*Document excerpt:*

Impact on Availability of Affected Species for Taking for Subsistence Uses

There are no relevant subsistence uses of marine mammals implicated by these actions. Therefore, we have determined that the total taking of affected species or stocks would not have an unmitigable adverse impact on the availability of such species or stocks for taking for subsistence purposes.

Endangered Species Act (ESA)

Section 7(a)(2) of the Endangered Species Act of 1973 (16 U.S.C. 1531 et seq.) requires that each Federal agency insure that any action it authorizes, funds, or carries out is not likely to jeopardize the continued existence of any endangered or threatened species or result in the destruction or adverse modification of designated critical habitat. To ensure ESA compliance for the promulgation of regulations and potential issuance of LOAs, NMFS consults internally whenever we propose to authorize take for ESA-listed marine mammal species. The sperm whale is listed as endangered under the ESA, and the GOM Bryde's whale has been proposed to be listed as endangered. Consultation under section 7 of the ESA will be concluded prior to issuance of any final incidental take regulations.

Letters of Authorization

Under issued incidental take regulations, industry operators would be able to apply for and obtain LOAs, as described in NMFS's MMPA implementing regulations (50 CFR 216.106). LOAs may be issued for multiple years, depending on the degree of specificity with which an operator can describe their planned survey activities. Because the specified activity described herein does not provide actual specifics of the timing, location, and survey design for activities that would be the subject of issued LOAs, such requests must include, at minimum, the information described at 50 CFR 216.104(a)(1 and 2), and should include an affirmation of intent to adhere to the mitigation, monitoring, and reporting requirements described in the regulations. The level of effort proposed by an operator would be used to develop an LOA-specific take estimate based on the results of Zeddies et al. (2015, 2017a). The annual estimated take, per zone and per species, would serve as a cap on the number of authorizations that could be issued. Applicants may choose to present additional information in a request for LOA, e.g., independent exposure estimates, description of proposed mitigation and monitoring (if more stringent than the requirements in issued regulations). However, such additional information would be subject to NMFS review and approval as well as public review via a 30-day comment period prior to issuance. Any substantive departure from the activity and exposure estimation parameters described here and which form the basis for our preliminary determinations would be subject to public review.

(Collected data entries)
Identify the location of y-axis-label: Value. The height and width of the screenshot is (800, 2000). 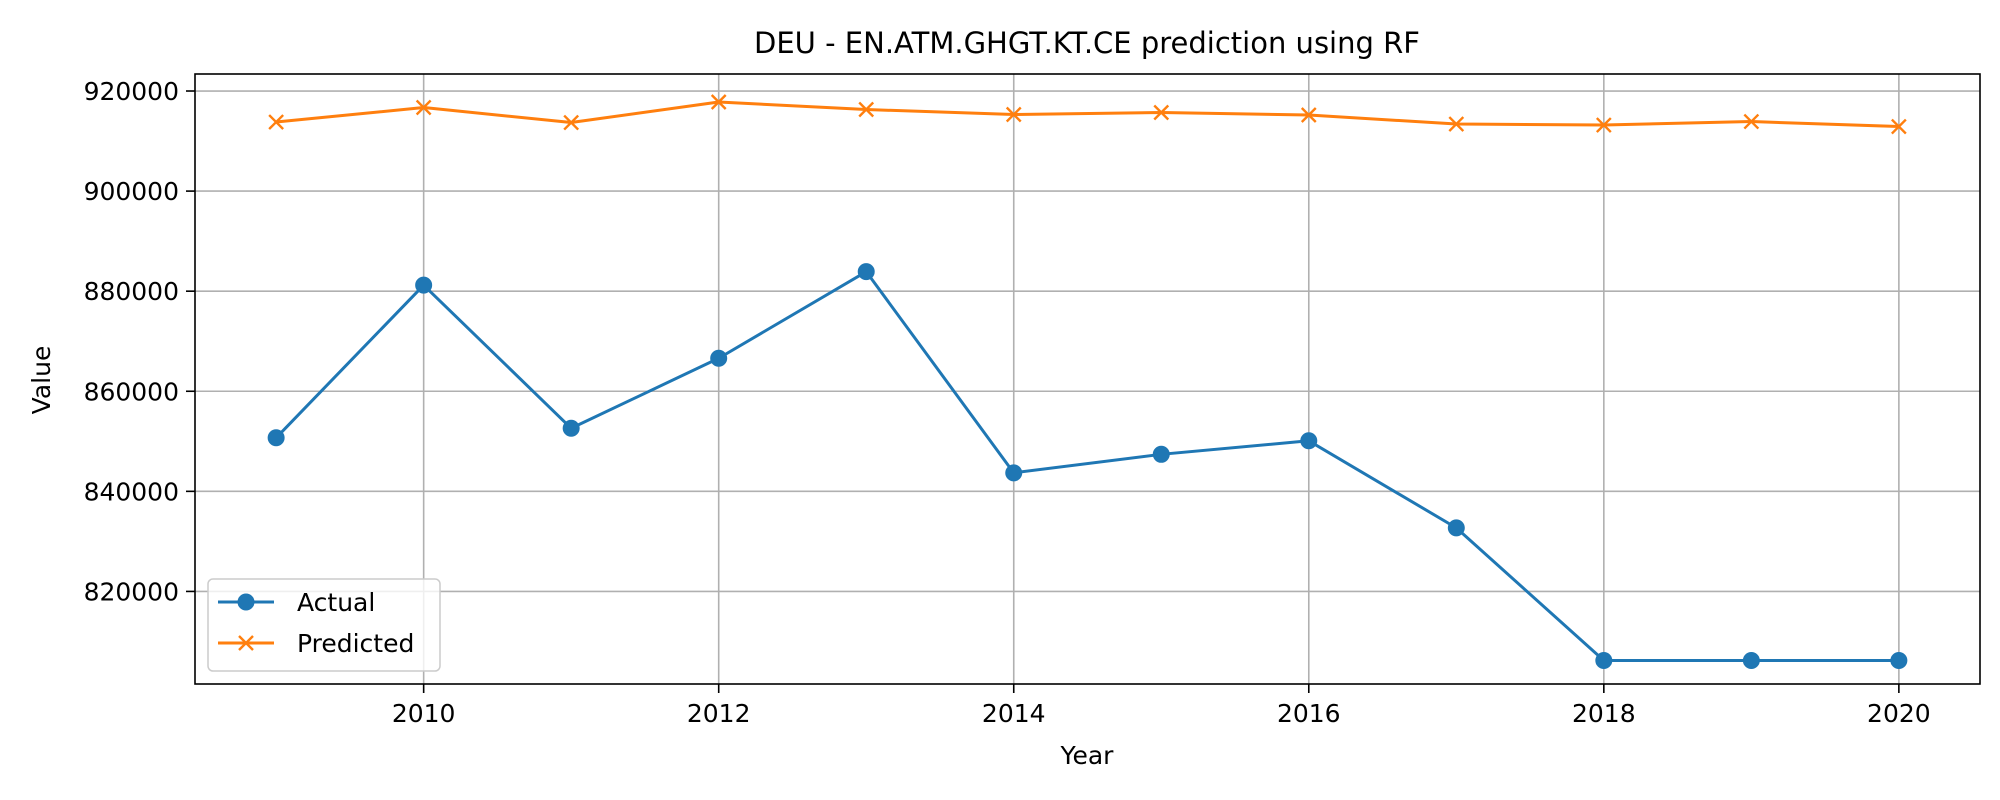
(42, 380).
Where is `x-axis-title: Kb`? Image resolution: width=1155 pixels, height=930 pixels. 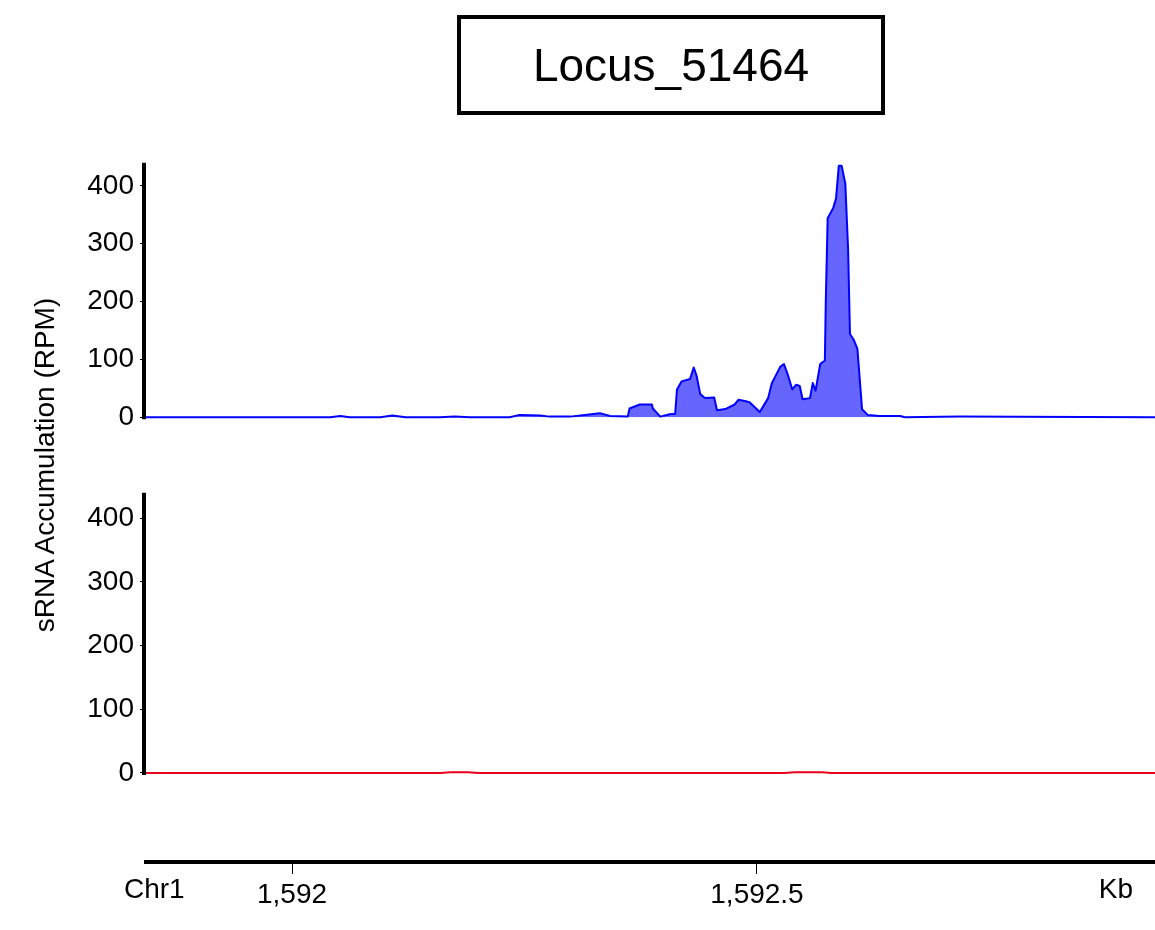 x-axis-title: Kb is located at coordinates (1116, 888).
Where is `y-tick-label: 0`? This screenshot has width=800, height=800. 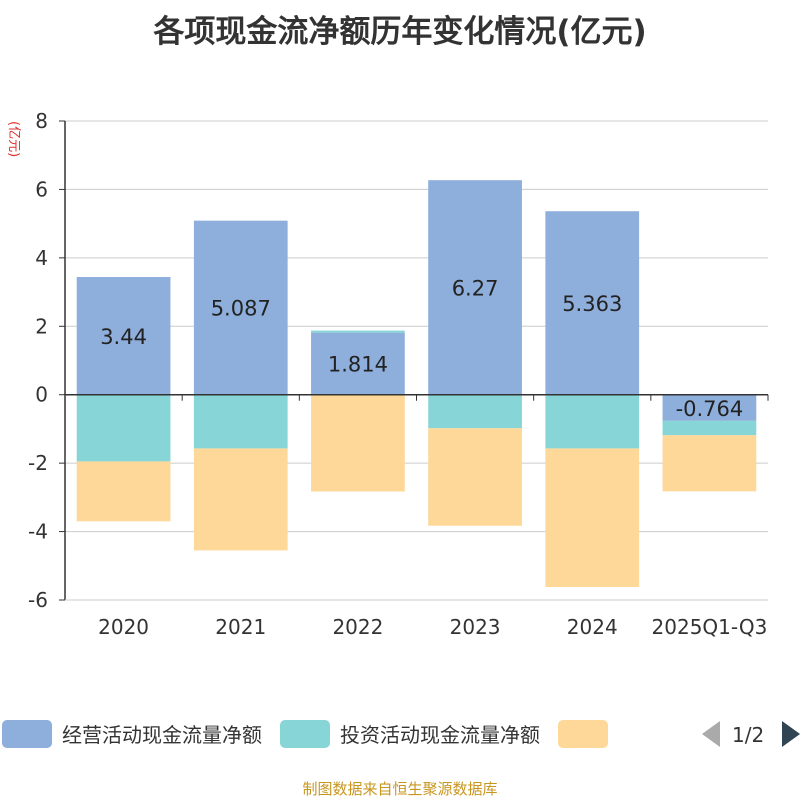 y-tick-label: 0 is located at coordinates (42, 395).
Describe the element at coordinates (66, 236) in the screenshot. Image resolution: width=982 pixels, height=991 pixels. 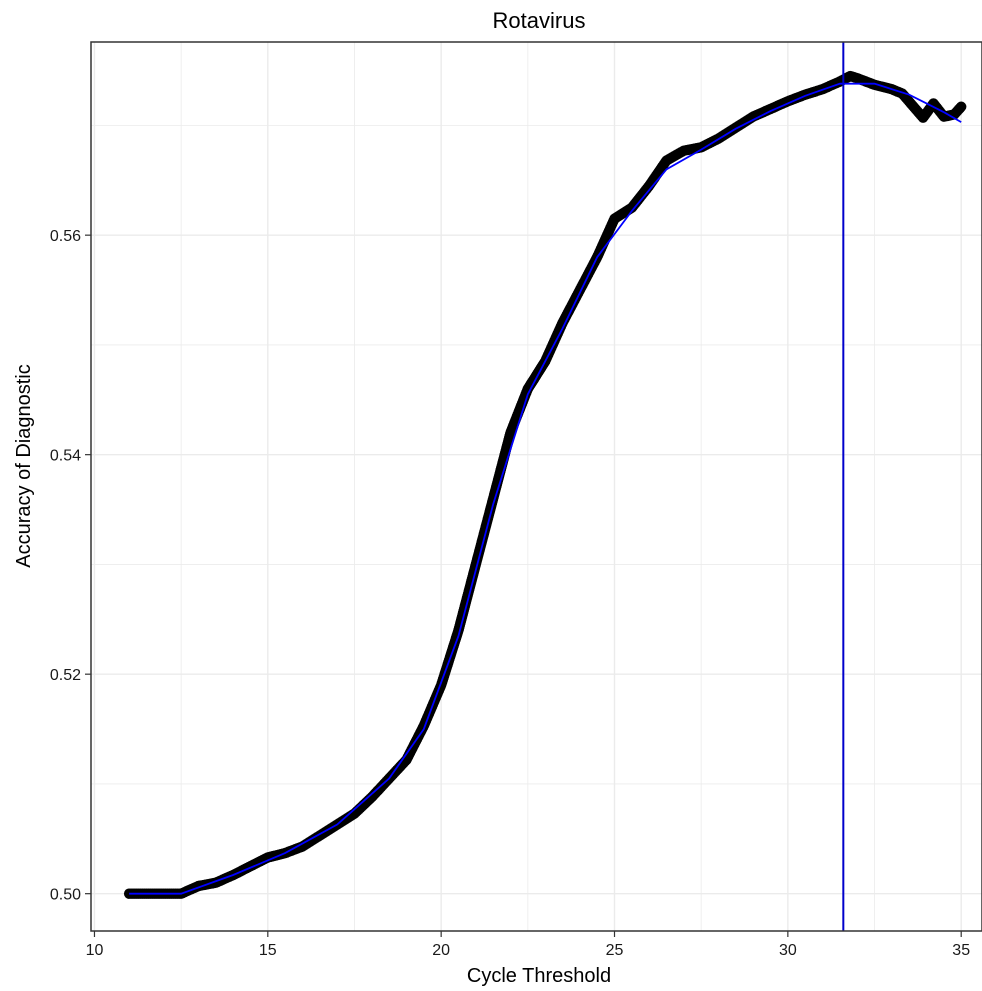
I see `y-tick-label: 0.56` at that location.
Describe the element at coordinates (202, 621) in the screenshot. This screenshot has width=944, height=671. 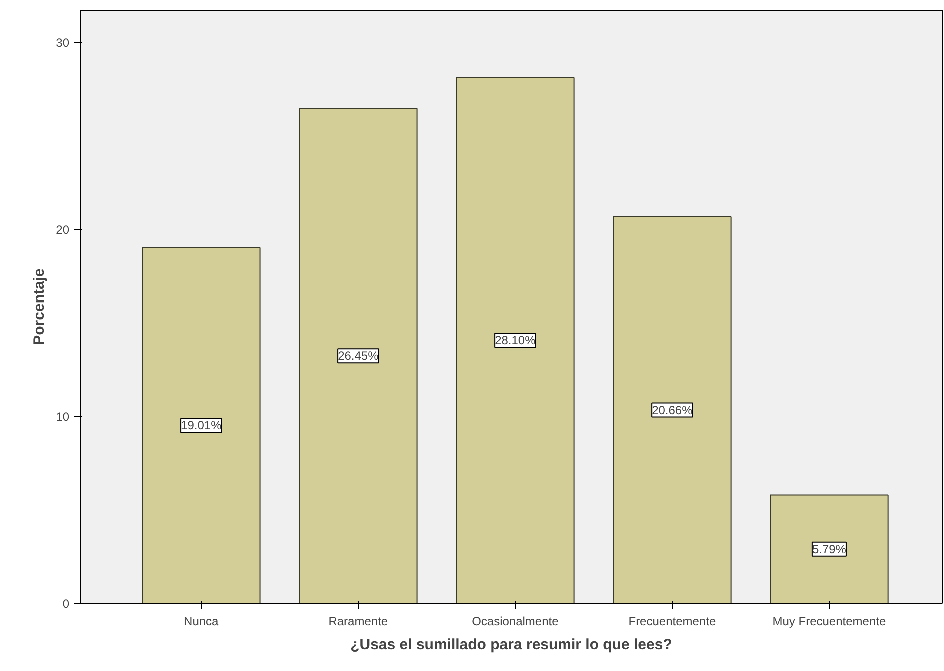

*Exercise set:*
A. List every section heading in the document excerpt.
B. Write out the passage of the document excerpt that begins with the words containing "There are no" and ends with "for subsistence purposes.", reproducing it word for word.

*Solutions in order:*
A.
Impact on Availability of Affected Species for Taking for Subsistence Uses
Endangered Species Act (ESA)
Letters of Authorization

B.
There are no relevant subsistence uses of marine mammals implicated by these actions. Therefore, we have determined that the total taking of affected species or stocks would not have an unmitigable adverse impact on the availability of such species or stocks for taking for subsistence purposes.